Despite the promising progress in subject-driven image generation, current models often deviate from the reference identities and struggle in complex scenes with multiple subjects. To address this challenge, we introduce OpenSubject, a video-derived large-scale corpus with 2.5M samples and 4.35M images for subject-driven generation and manipulation. The dataset is built with a four-stage pipeline that exploits cross-frame identity priors. (i) Video Curation. We apply resolution and aesthetic filtering to obtain high-quality clips. (ii) Cross-Frame Subject Mining and Pairing. We utilize vision-language model (VLM)-based category consensus, local grounding, and diversity-aware pairing to select image pairs. (iii) Identity-Preserving Reference Image Synthesis. We introduce segmentation map-guided outpainting to synthesize the input images for subject-driven generation and box-guided inpainting to generate input images for subject-driven manipulation, together with geometry-aware augmentations and irregular boundary erosion. (iv) Verification and Captioning. We utilize a VLM to validate synthesized samples, re-synthesize failed samples based on stage (iii), and then construct short and long captions. In addition, we introduce a benchmark covering subject-driven generation and manipulation, and then evaluate identity fidelity, prompt adherence, manipulation consistency, and background consistency with a VLM judge.
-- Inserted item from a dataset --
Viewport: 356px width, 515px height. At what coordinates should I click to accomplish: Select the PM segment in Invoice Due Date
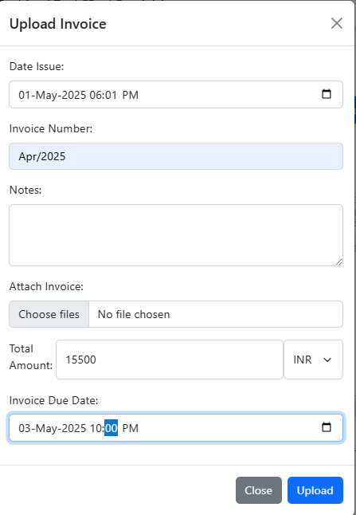pos(131,428)
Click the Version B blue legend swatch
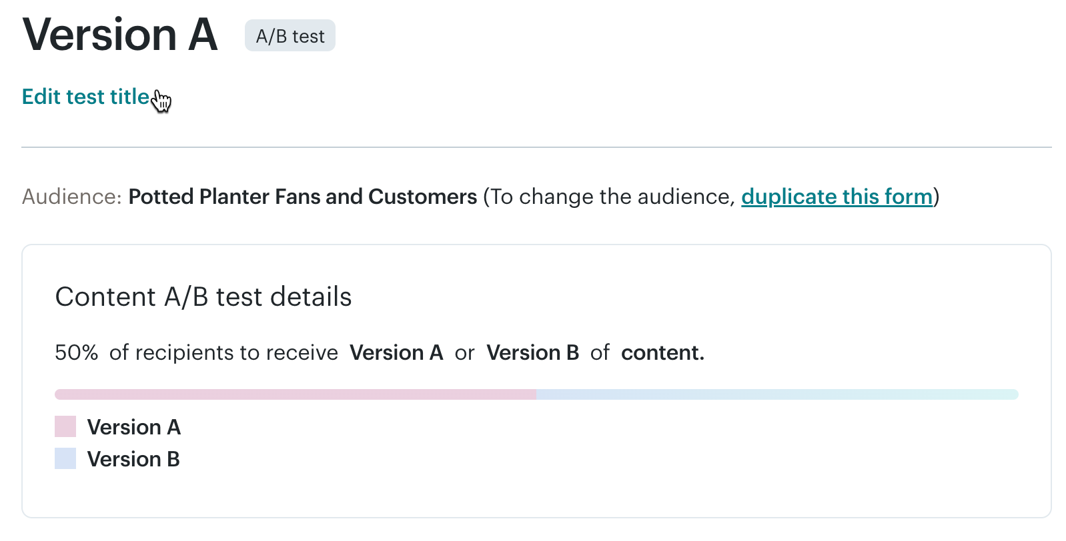 point(65,458)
Extensive experiments show that training with OpenSubject improves generation and manipulation performance, particularly in complex scenes.

Paper Structure

This paper contains 33 sections, 28 figures, 7 tables, 3 algorithms.

Figures (28)

  • Figure 1: OpenSubject examples illustrating single- and multi-subject driven image generation and manipulation across human, object, and cartoon domains, spanning indoor and outdoor scenes and diverse viewpoints, and highlighting identity fidelity and contextual diversity.
  • Figure 2: Overview of the OpenSubject pipeline. (a) Video curation: collect videos from OpenHumanVid, OpenVid, and OpenS2V, and apply resolution and aesthetic filters. (b) Cross-frame subject mining and pairing: verify objects with a vision–language model (category consensus, visual clarity, occlusion, facial visibility), localize with Grounding-DINO, and select diverse frame pairs. (c) Identity-preserving reference synthesis: use mask-guided outpainting for generation and box-guided inpainting for manipulation. (d) Automated verification and captioning: perform VLM-based artifact checks and regenerate failures, then produce short and long captions for training.
  • Figure 3: Dataset statistics of OpenSubject. (a) Spatial resolution distributions. (b) Distribution of the number of references per sample. (c) Word cloud for subjects. (d) Task composition across four sub-tasks. (e) Subject category frequency.
  • Figure 4: Qualitative comparison. Colored dashed boxes mark regions of interest for comparison. Boxes of the same color denote corresponding regions across methods and refer to the related area in the input image.
  • Figure 5: Prompt for object extraction.